##### THE INPUT

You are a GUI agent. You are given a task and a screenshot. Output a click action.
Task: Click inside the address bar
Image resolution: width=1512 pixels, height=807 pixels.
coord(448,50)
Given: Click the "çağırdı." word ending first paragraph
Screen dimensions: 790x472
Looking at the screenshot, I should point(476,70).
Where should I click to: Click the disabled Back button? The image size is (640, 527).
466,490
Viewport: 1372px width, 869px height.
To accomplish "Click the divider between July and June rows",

##########

AIM | Please arrange all of the items above as a numbered list, leaving out any blank lines.

WORKED ANSWER |
1. You are a GUI agent. You are given a task and a screenshot. Output a click action.
2. Task: Click inside the address bar
3. Image resolution: width=1512 pixels, height=807 pixels.
4. coord(448,50)
5. Given: Click the "çağırdı." word ending first paragraph
6. Screen dimensions: 790x472
7. Looking at the screenshot, I should point(476,70).
8. Where should I click to: Click the disabled Back button? The image size is (640, 527).
9. 466,490
10. Viewport: 1372px width, 869px height.
11. To accomplish "Click the divider between July and June rows",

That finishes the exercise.